= Multiplicative group =

Mathematical structure with multiplication as its operation

In mathematics and group theory, the term multiplicative group refers to one of the following concepts:
- the group under multiplication of the invertible elements of a field, ring, or other structure for which one of its operations is referred to as multiplication. In the case of a field F, the group is (F ∖ , •), where 0 refers to the zero element of F and the binary operation • is the field multiplication,
- the algebraic torus GL(1).

== Examples ==
- The multiplicative group of integers modulo n is the group under multiplication of the invertible elements of $\mathbf{Z}/n\mathbf{Z}$. When n is not prime, there are elements other than zero that are not invertible.
- The multiplicative group of positive real numbers $\mathbf{R}^+$ is an abelian group with 1 as its identity element. The logarithm is a group isomorphism of this group to the additive group of real numbers, $\mathbf{R}$.
- The multiplicative group of a field $F$ is the set of all nonzero elements: $F^\times = F \smallsetminus \{0\}$, under the multiplication operation. If $F$ is finite of order q (for example q = p a prime, and $F = \mathbb F_p=\mathbf{Z}/p\mathbf{Z}$), then the multiplicative group is cyclic: $F^\times \cong \mathrm{C}_{q-1}$.

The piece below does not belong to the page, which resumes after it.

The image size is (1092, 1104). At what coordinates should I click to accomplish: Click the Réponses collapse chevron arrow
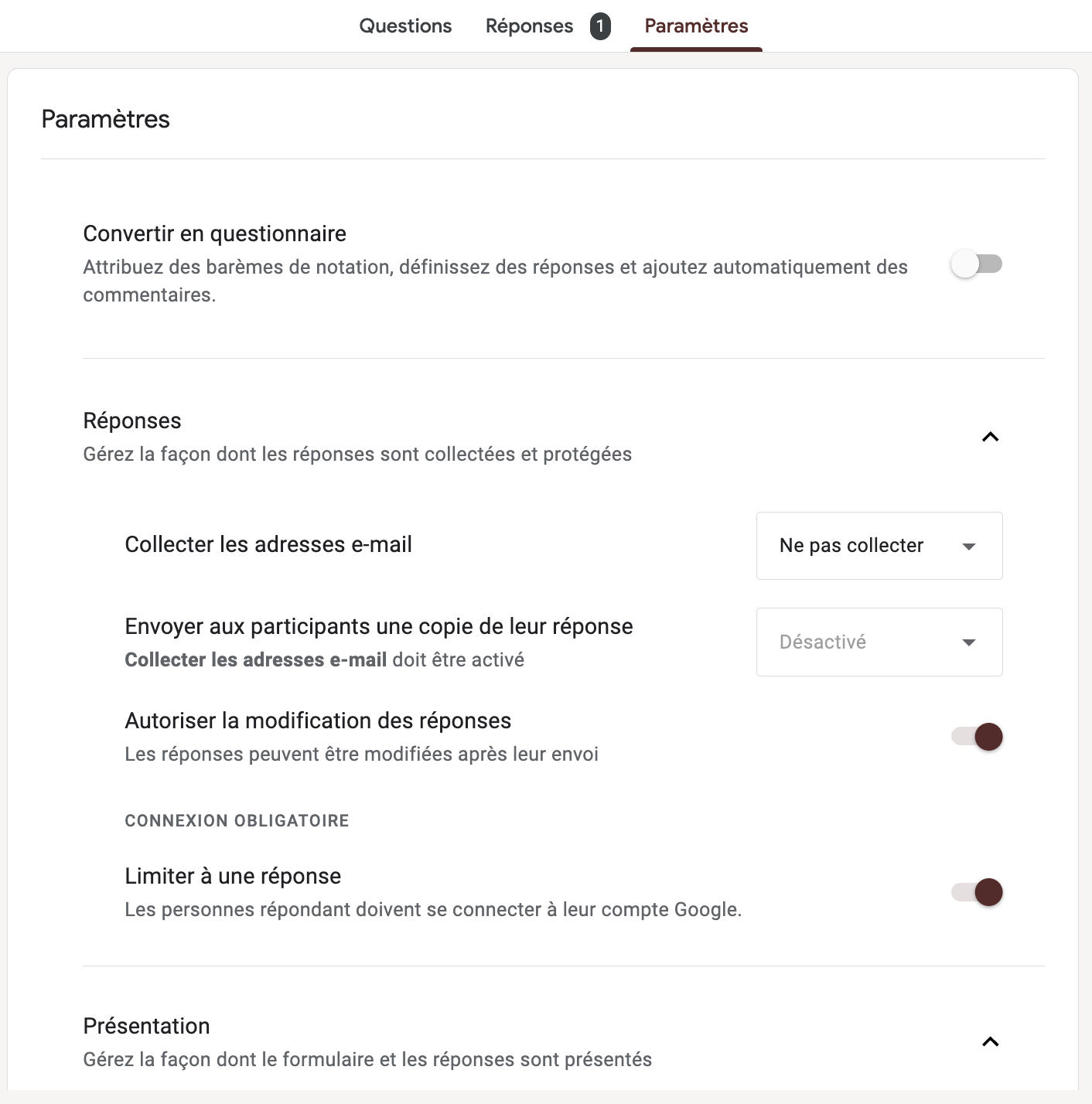(x=991, y=437)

== Group scheme of roots of unity ==
The group scheme of nth roots of unity is by definition the kernel of the n-power map on the multiplicative group GL(1), considered as a group scheme. That is, for any integer n > 1 we can consider the morphism on the multiplicative group that takes nth powers, and take an appropriate fiber product of schemes, with the morphism e that serves as the identity.

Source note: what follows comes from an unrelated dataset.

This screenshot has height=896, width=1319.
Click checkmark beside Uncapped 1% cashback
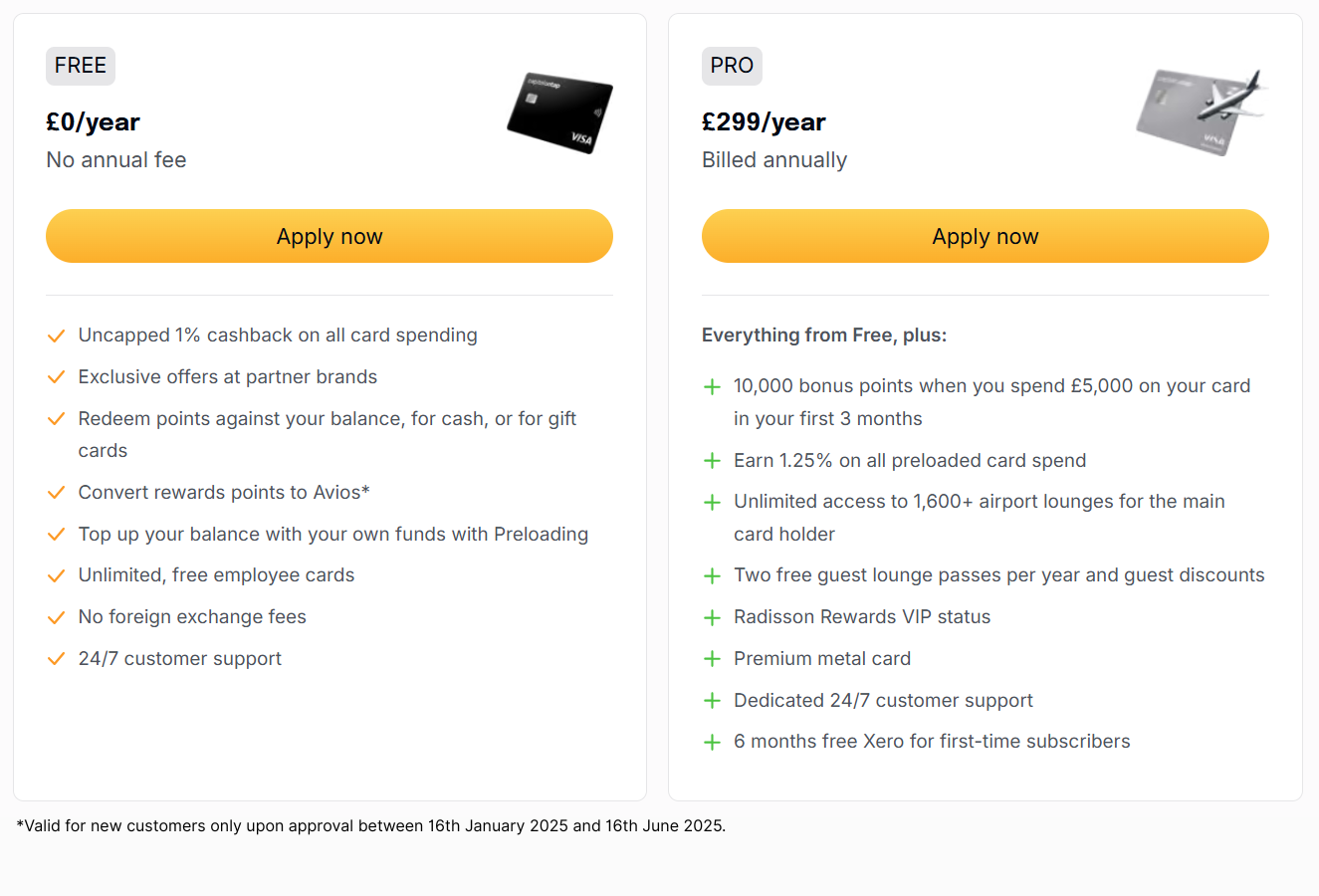tap(57, 336)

The resulting group scheme is written μ_{n} (or $\mu\!\!\mu_n$). It gives rise to a reduced scheme, when we take it over a field K, if and only if the characteristic of K does not divide n. This makes it a source of some key examples of non-reduced schemes (schemes with nilpotent elements in their structure sheaves); for example μ_{p} over a finite field with p elements for any prime number p.

This phenomenon is not easily expressed in the classical language of algebraic geometry. For example, it turns out to be of major importance in expressing the duality theory of abelian varieties in characteristic p (theory of Pierre Cartier). The Galois cohomology of this group scheme is a way of expressing Kummer theory.